Films About Kicking Stress in the Balls

Written by Michael McNeely October 07, 2011

Hey, sometimes I just wanna enjoy a movie without worrying about writing a review for it. In this mindset, however, I always feel bad because each of these movies does deserve a full feature. However, time is not on my side, and so, if it’s a snapshot of a movie that intrigues you and makes you want to see it, I’ve done my job. Feel free to e-mail me suggestions of films I should look into for my foreign/independent columns (

So, four recent independent/foreign films you may be interested in watching on the theme of coping with stress, often unusual (TROLL!).


TrollHunter (2010)

Country: Norway

Language: Norwegian


Boss batttle.

TROLL! The secret to a good fantasy is how they explain the mythos to you – striking a  balance between being unpredictable and imaginative while not being  boring and too dense or complex to understand. Take a crash course on Trolls – learn how they call the mountainous and forested regions of Norway (quite a beautiful place, really) their home, and how you can defeat them if you see one. Be prepared for how they explode when dying and how they chase after Christians (that was never explained – how do they know, and is this proof that God exists?). Kudos to the man who plays Hans (Otto Jespersen) who plays the “unappreciated hero” to such a degree that when he says that there needs to be a change in troll management, you feel for him. It’s one of those shaky cam movies, for better or for worse (I was so happy when they changed cameras midway!)

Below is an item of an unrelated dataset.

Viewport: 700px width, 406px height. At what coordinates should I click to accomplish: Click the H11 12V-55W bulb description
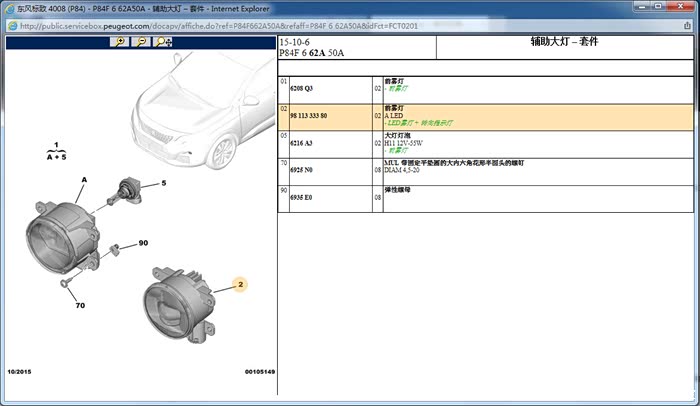404,143
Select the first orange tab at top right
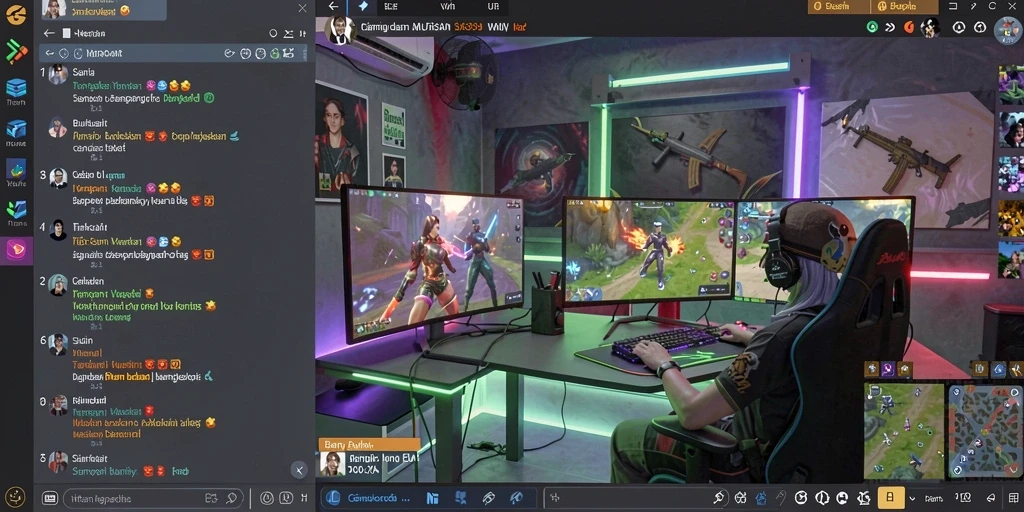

 N.E.D.S. (Non-Educated Delinquents) (2010)

Country: Scotland

Language: English, Scots


Psycho on bridge, anyone?

From the director’s 1970s youth in Glasgow, we enter a world of neighbourhood gang violence and incompetent/unfeeling schooling that potentially turns youth into psychopaths just to survive. John McGill (Conor McCarron) is a stocky fellow who doesn’t look like much – until you witness him taking joy into bashing another boy’s brains out on the ground. At school, the obsession with rankings is paramount. John is trying to get into the A class (he’s in the B one, and everyone knows his dissatisfaction, including the annoyed teacher who thinks John should be happy where he is). His friends are in the F class – the special ed one as everyone calls it – and the teacher there does not care what his students do. A critique of how we treat our youth which may be over-long, but does have striking scenes and set-pieces of tension and violence (including a metaphorical trip to the zoo at the end).


Country: Australia

Language: English


Two of J’s uncles – looking pretty tough here.

When J’s mother dies, her brothers and mother decide to take him in and raise him as one of their own. Problem? They’re all criminals. Second problem? The cops hate them all, indiscriminately. J (a wonderful James Frecheville) has to literally choose between his family’s interests and working with Guy Pearce’s character, a honest detective, to turn them all in.  Meanwhile, his uncles television with him, remind him to wash his hands after going to the washroom, support him with pursuing a girlfriend, and remind him that he can talk to them anytime he needs to. They’re good role models, up until they shoot two cops in point-blank range – and he’s  their alibi. Very gripping drama, watch out for the grandmother who just might be the scariest of them all.

 THE BEAVER (2011)

Country: Australia

Language: English


The new seeing-eye dog.

I remember having to try very hard not to laugh when people came up to me at my job as a box office volunteer and asked for “two for the beaver.” Mel Gibson (love him or hate him, he can act) plays Walter Black, the head of a toy company, who is in a very depressive/suicidal state at the beginning of the film (separated from his family) when he is saved by a talking beaver puppet. I could identify with Walter’s depression, especially the part where he has to write down what he needs to accomplish during the day so that he can sluggishly go about it. Gibson does a good job of doing the voice of both his character and the beaver – there is no ventriloquism here, but it helps you realize that the beaver is an extension of Walter’s personality – something that he desperately wants to be. At some point, the beaver becomes hazardous to his health, and it is interesting to try and figure out why this change occurs. Kudos to Jodie Foster (Walter’s wife, and also director) and Anton Yelchin (Star TrekFright Night) for their emotional responses to Walter’s mania.

TRIVIA: Based on a screenplay no one ever thought could be made into a movie.